In 1997, Gannon and Benjamin was preparing to build Rebecca, 50-foot schooner designed by Nat Benjamin for filmmaker Dan Adams, and they contracted with Mr. Ives to acquire lumber for the project. With this and several other contracts, Mr. Ives once again visited Suriname and found many of the small sawmills he had known in dire need of work, still recovering from the civil war.

"Because I had to renew all my contacts down there, it took me five months to get it," Mr. Ives says of the effort to fill five cargo containers with 40,000 board feet of lumber to fill the orders.

Growing Business
The containers were finally shipped in November of 1997, and Mr. Ives has concentrated on growing the business since.
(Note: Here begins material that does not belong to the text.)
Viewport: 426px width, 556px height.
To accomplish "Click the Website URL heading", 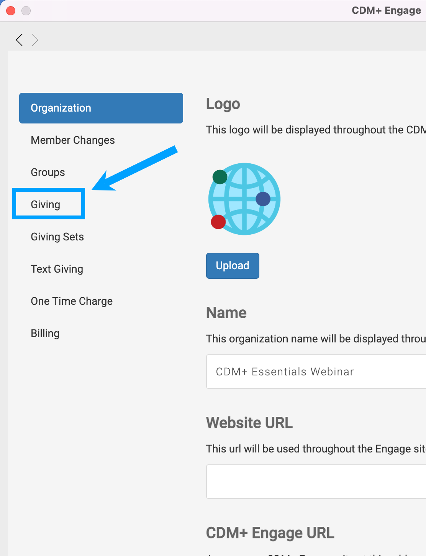I will click(249, 423).
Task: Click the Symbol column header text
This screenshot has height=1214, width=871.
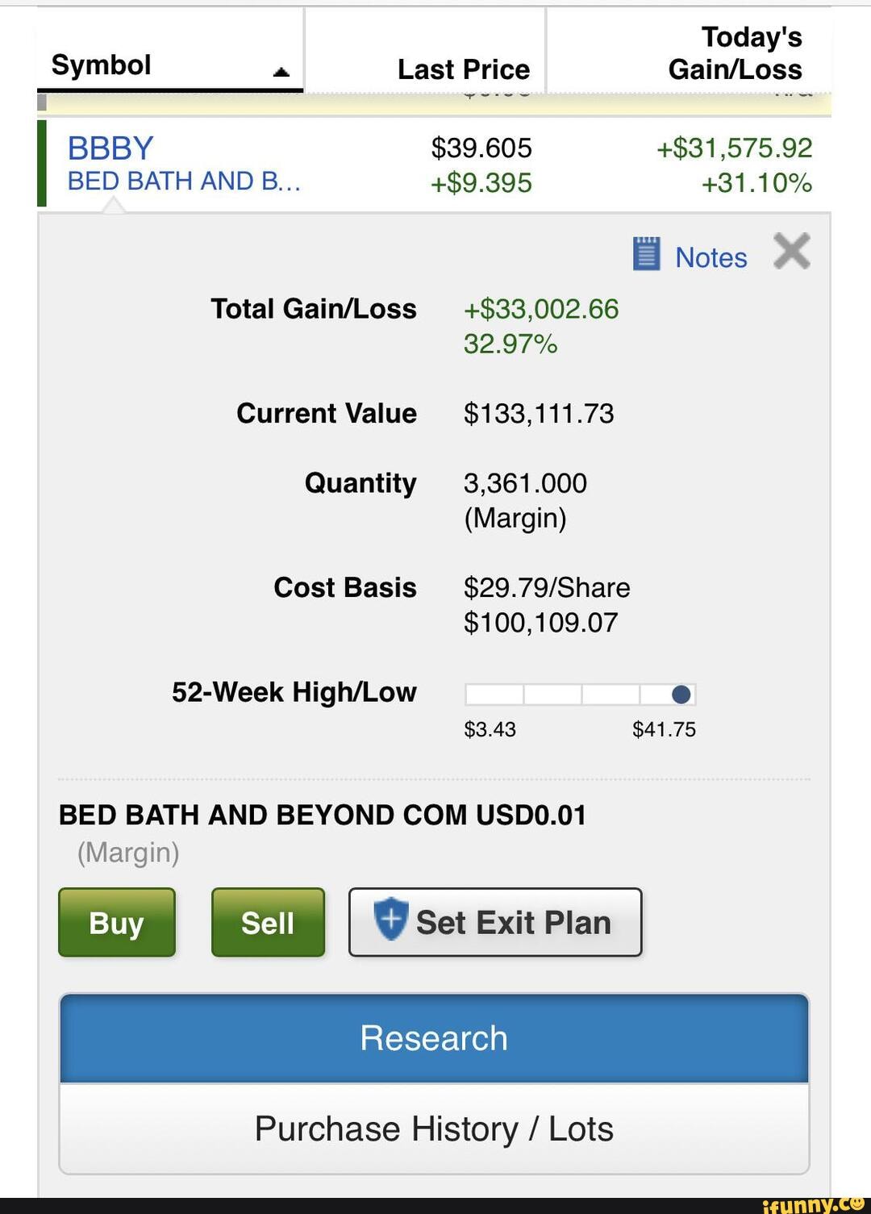Action: (102, 65)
He has several reliable customers and has supplied the wood for several projects, including two containers of angelique for the planking of the replica of Amistad currently under construction at Mystic Seaport Museum.

Gannon and Benjamin now uses Deep Water Ventures nearly exclusively as its supplier of tropical hardwoods. A powerboat which is nearing completion in the Gannon and Benjamin shop has an angelique backbone and wana planking supplied by Mr. Ives.

"He’s very knowledgeable about wood," Nat Benjamin says. "We especially like working with Brad. It’s not only a good product at a good price. It’s sustainable logging, and that’s something we’re very concerned about."

Mr. Benjamin stresses that durable, rot resistant wood in long lengths is getting more difficult to find. He says the angelique, wana, and silverballi they buy from Deep Water Ventures each has characteristics which suit them to the boatbuilders’ needs, and they are not in high demand or endangered. Their portion of the shipment from Avontuur is not slated for any particular project but to have in stock.

Mr. Ives is also keeping lumber in stock on the Island to sell to incidental customers.

"It's not full-time work yet," he says of Deep Water Ventures, "and I'm not sure I want it to be." He says he has thoughts of another large boat project similar to Edna, but shrugs when asked about the timeframe of such a venture. "This business is plenty right now, and life is pretty good."

Brad Ives and April Fountain plan to be married at their home in Oak Bluffs in September.